Еще один экзамен

We use cookies. Read the Privacy and Cookie Policy

Еще один экзамен

Проходит более двух часов. При очередном подъеме перископа осматриваю горизонт. И вдруг меня словно током ударило — со стороны Хаммерфеста показались корабли противника, идущие шхерным фарватером. Атаковать их невозможно, мы слишком далеко — торпеды не дойдут. Чтобы атаковать, надо разворачиваться, ложиться на обратный курс и догонять. Нет, это нереально. Остается одно: наблюдать, и не только из-за спортивного интереса… Сердце заработало на «повышенных оборотах», сильнее застучало в висках. Есть от чего! Это же редчайший случай: к заграждению, которое мы только что выставили, приближается конвой.

Выходит, наш экипаж сдает экзамен. Вот-вот выяснится, правильно ли мы приготовили мины, нет ли ошибки в определении оси фарватера, точно ли рассчитан боевой курс и минный интервал. Ну как тут не волноваться!

Мы выставили немало мин (считая сегодняшние — 100). Однако какое их воздействие, какой урон они приносят врагу, остается в большинстве случаев неизвестным. А ведь никакая деятельность, никакой труд не приносят радости, если не видны его плоды. Эйнштейн как-то сказал, что самая приятная работа — колка дров, там результат сразу налицо. Можно понять неудовлетворенность подводников, совершающих полные смертельной опасности глубокие рейды в базы противника и не знающих, какова эффективность минных постановок.

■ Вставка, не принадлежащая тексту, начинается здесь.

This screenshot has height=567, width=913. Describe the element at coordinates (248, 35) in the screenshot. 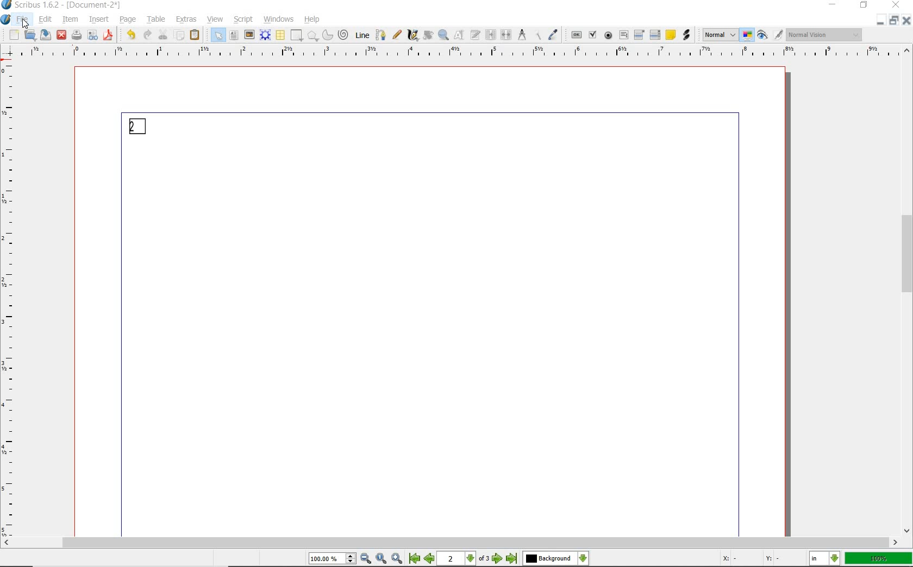

I see `image frame` at that location.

Приказываю вахтенному офицеру Новожилову:

— Записать в вахтенный журнал о фашистском конвое, идущем к месту минной постановки, и передать о нем по отсекам.

Конвой противника шел к заминированному участку. Это означало, что шхерный фарватер нами определен правильно.

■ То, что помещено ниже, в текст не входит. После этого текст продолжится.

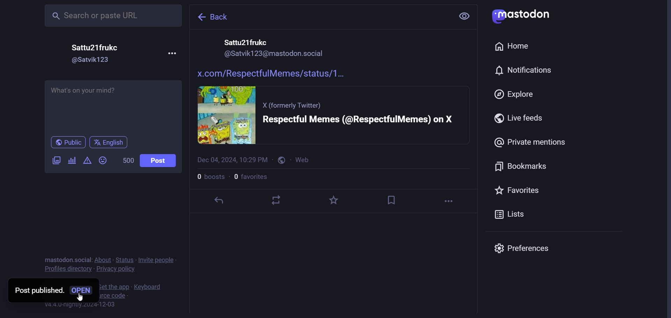  What do you see at coordinates (86, 162) in the screenshot?
I see `content warning` at bounding box center [86, 162].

Даю посмотреть в перископ Новожилову. Он внимательно наблюдает, затем с волнением докладывает:

— Идущие впереди катера скрываются в проливе…

— И не подорвались?

— А так и должно быть, — гудит басом капитан-лейтенант, — мы ведь ставили углубление в минах с расчетом на осадку глубокосидящих кораблей.

Снова прижимаюсь к окуляру и, затаив дыхание, слежу за развитием событий. Транспорт подходит к минному заграждению все ближе и ближе. Наконец его корпус начинает скрываться за островом. И тут происходит взрыв. Столб вспененной воды взлетает ввысь. По инерции судно еще продвигается вперед, окутывается паром и дымом. Теперь его плохо видно. Эскортные корабли резко отворачивают влево, заслоняя картину трагедии. И все же я успеваю разглядеть, как наклонились мачты подорванного транспорта. В перископ смотрят Герасимов, Редькин, Иванов и Новожилов (дали поглядеть и рулевому Матвеенко). Однако никто не может твердо сказать, что подорвавшийся транспорт затонул.

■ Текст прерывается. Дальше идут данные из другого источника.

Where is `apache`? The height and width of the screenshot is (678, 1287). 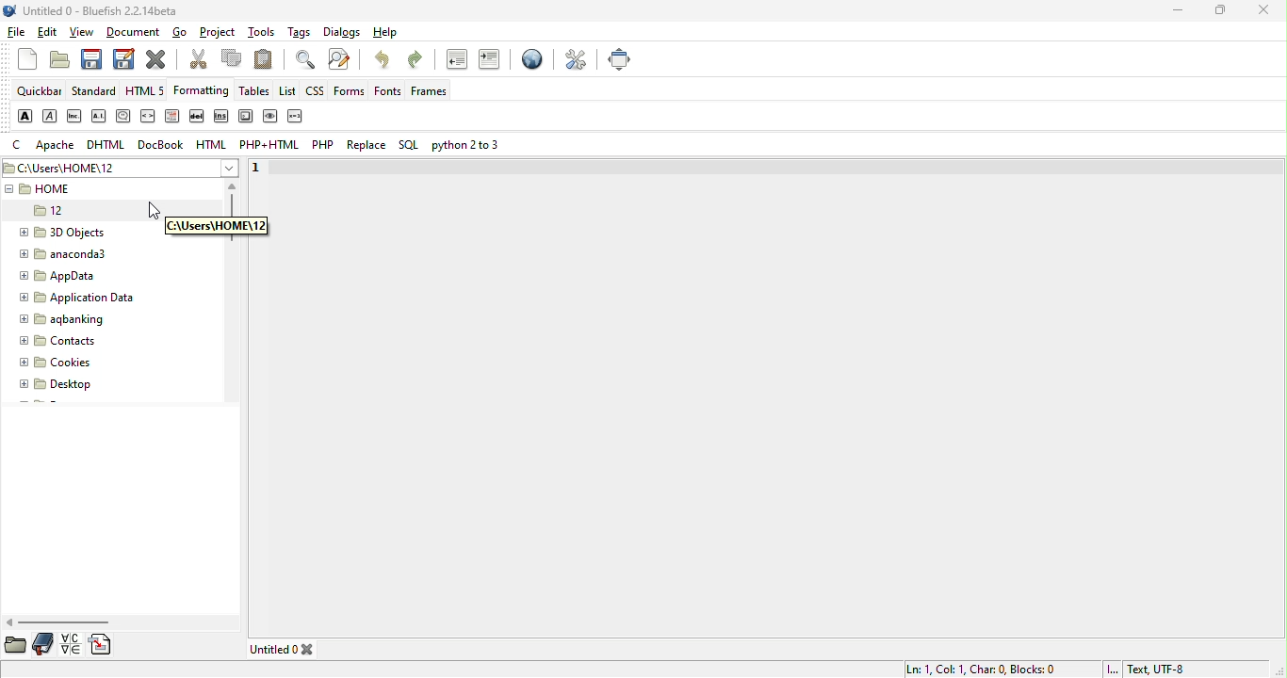
apache is located at coordinates (57, 146).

Дым еще долго не расходится над местом катастрофы, постепенно сливаясь с наступающими сумерками того памятного апрельского вечера.

Мы уже 14 часов находимся под водой. Дышать становится нестерпимо тяжело. Но в отсеках идут оживленные разговоры.

Как мне хочется обрадовать экипаж сообщением о гибели транспорта! Как было бы приятно цифру «7» на рубке лодки увеличить еще на одну единицу. Но я не могу так поступить: судно считается потопленным только в том случае, когда его погружение под воду командир проследил до конца. А я, как говорится, пузырей не видел.

На флагманском командном пункте после моего доклада о боевом походе командующий А. Г. Головко похвалил экипаж за тактический прием в постановке мин и успешное выполнение задания, после чего спросил:

— Вы проследили до конца гибель транспорта?

Я был почти уверен в гибели судна, более того, не сомневался в этом, но также твердо помнил, что должен быть всегда правдивым, и потому, не колеблясь, ответил:

— Нет.

Командующий устало откинулся на спинку кресла, немного подумал и вынес решение:

— Отнесем транспорт к разряду поврежденных. После войны стало известно, что в этом районе погибло несколько кораблей и транспортов противника. Их названий, к сожалению, установить не удалось.